In 1995, under pressure from Indian Airlines to ensure a level playing field, the Aviation Ministry mandated that the private airlines must fly a certain number of flights on secondary routes to qualify to fly the major, profitable routes. The Aviation Ministry also delayed approvals to the private airlines to obtain smaller aircraft for the secondary routes. This completely altered the financials of flying and many airlines succumbed to the impossible stipulations. Damania Airways' superior draw helped the airline stay aloft for longer than most other airlines, but the delay in permissions to bring in smaller aircraft and the restrictions of destinations became a punishing two-pronged pressure.

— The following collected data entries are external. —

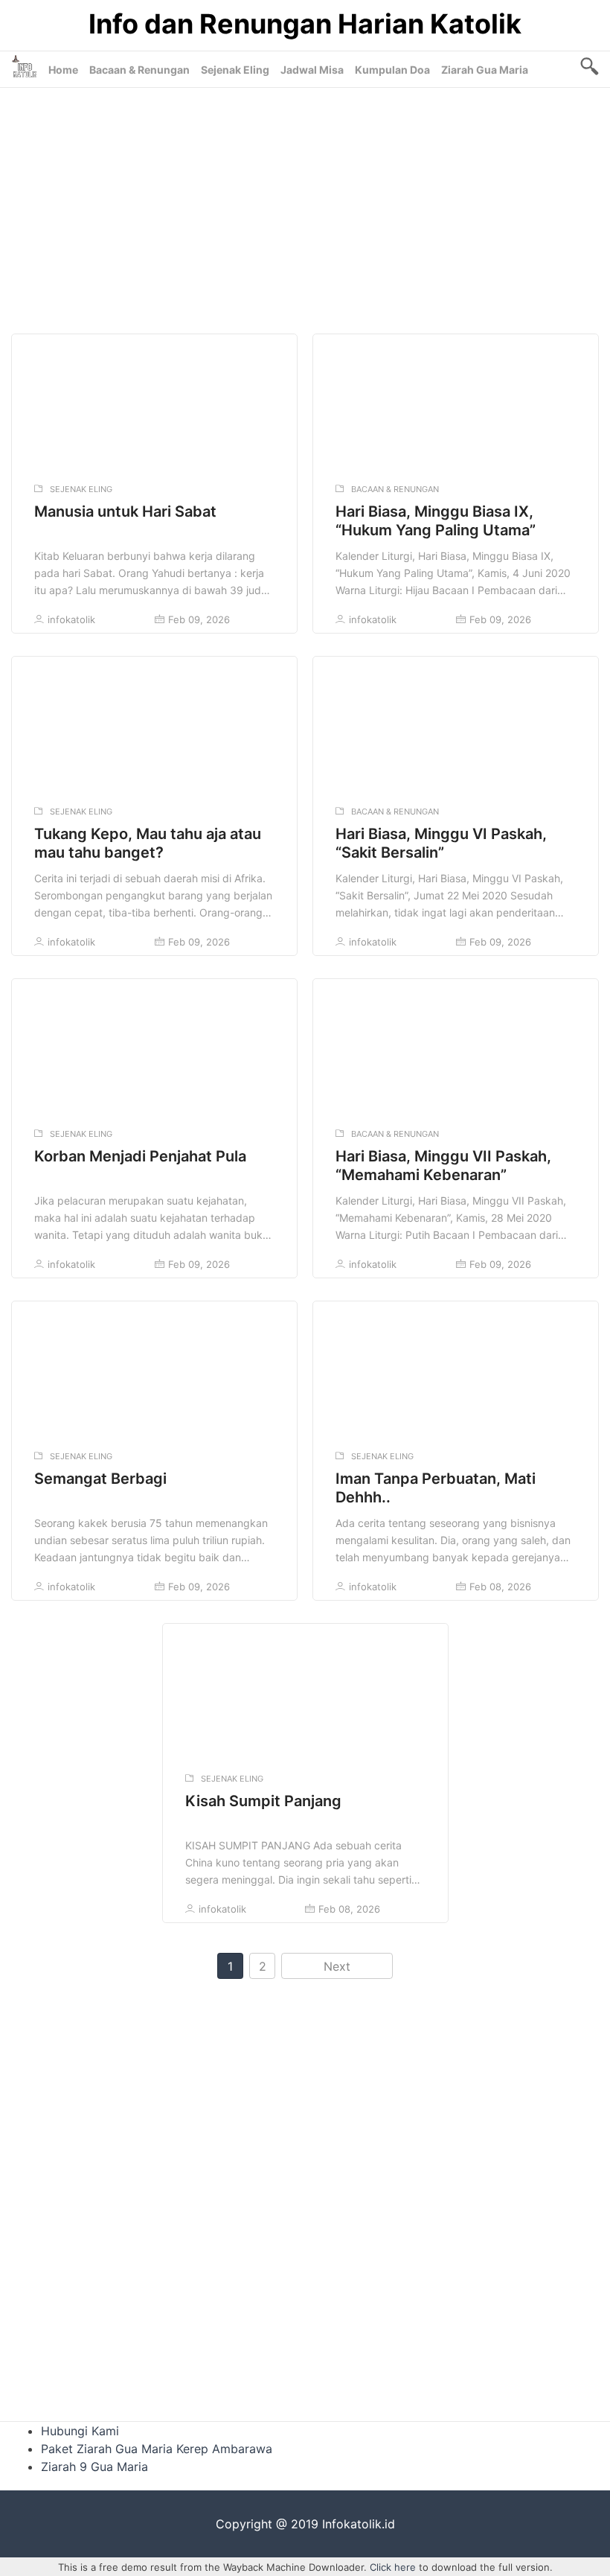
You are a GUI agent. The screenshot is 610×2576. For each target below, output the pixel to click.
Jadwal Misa (312, 69)
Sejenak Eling (235, 69)
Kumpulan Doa (392, 69)
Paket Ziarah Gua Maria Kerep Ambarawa (156, 2448)
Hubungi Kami (80, 2430)
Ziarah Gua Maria (484, 69)
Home (63, 69)
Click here (393, 2567)
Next (337, 1966)
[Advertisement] (305, 207)
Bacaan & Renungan (139, 69)
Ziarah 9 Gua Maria (94, 2466)
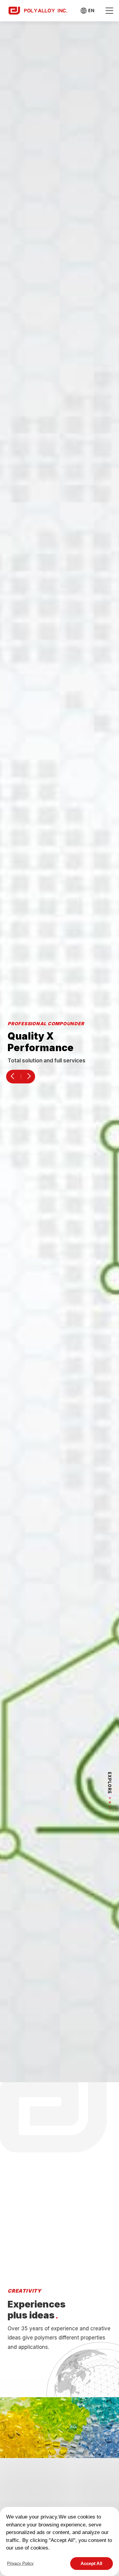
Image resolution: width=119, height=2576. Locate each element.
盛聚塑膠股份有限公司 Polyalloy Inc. (38, 10)
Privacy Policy (20, 2563)
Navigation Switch (109, 10)
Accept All (91, 2563)
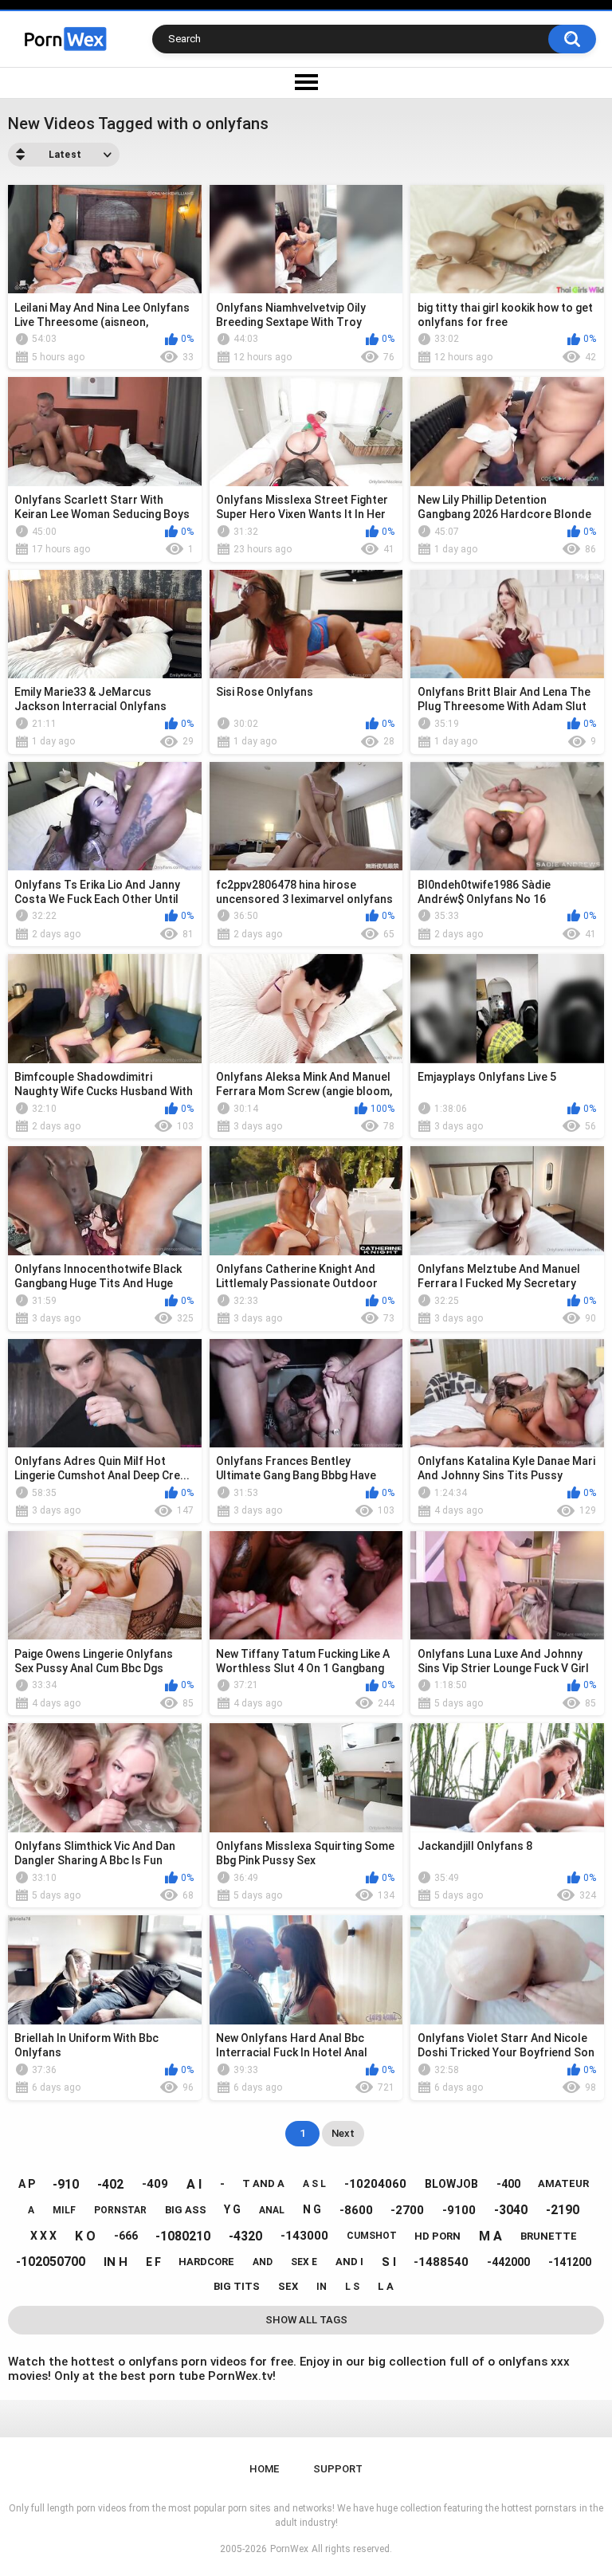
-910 (66, 2184)
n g (312, 2209)
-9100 (459, 2210)
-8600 (356, 2210)
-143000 (304, 2235)
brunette (548, 2236)
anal (271, 2210)
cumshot (372, 2235)
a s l (314, 2183)
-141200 (569, 2262)
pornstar (120, 2210)
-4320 (245, 2236)
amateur (563, 2183)
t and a (263, 2183)
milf (64, 2210)
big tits (237, 2286)
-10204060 (375, 2184)
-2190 (562, 2209)
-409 (155, 2184)
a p (26, 2183)
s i (389, 2262)
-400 (508, 2183)
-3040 (511, 2209)
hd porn (437, 2236)
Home (264, 2469)
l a (386, 2286)
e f (153, 2262)
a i (194, 2184)
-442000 (508, 2262)
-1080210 (182, 2236)
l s (352, 2286)
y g (232, 2209)
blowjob (451, 2183)
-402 (110, 2184)
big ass (185, 2210)
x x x (43, 2235)
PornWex (289, 2548)
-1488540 (441, 2262)
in (321, 2286)
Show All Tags (306, 2320)
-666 (126, 2235)
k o (85, 2236)
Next (343, 2133)
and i (349, 2262)
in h (116, 2262)
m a (490, 2236)
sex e (304, 2262)
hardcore (206, 2262)
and (263, 2262)
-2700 (407, 2210)
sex (288, 2286)
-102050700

The Chennai-based Khemka-owned NEPC group, promoters of the Skyline NEPC airline, acquired management control of the airline in May 1995. Skyline NEPC's existing fleet was composed entirely of Fokker turboprop aircraft and their network covered only small towns. This fleet profile, when combined with the 737 fleet of Damania Airways, would have allowed the airline to claim credit for the flights flown between the secondary towns while reserving the 737 jets for the major cities. With a view to capitalising on the Damania Airways brand draw, Skyline NEPC flew the Damania Airways aircraft with the original Damania Airways livery. Within a few months, the entire airline was renamed Skyline NEPC.

 NEPC Airlines and its subsidiary, Skyline NEPC, were grounded 2 years later in 1997. The International Air Transport Association (IATA) suspended them for non-payment of dues, following which they were taken off the computerised reservation system (CRS).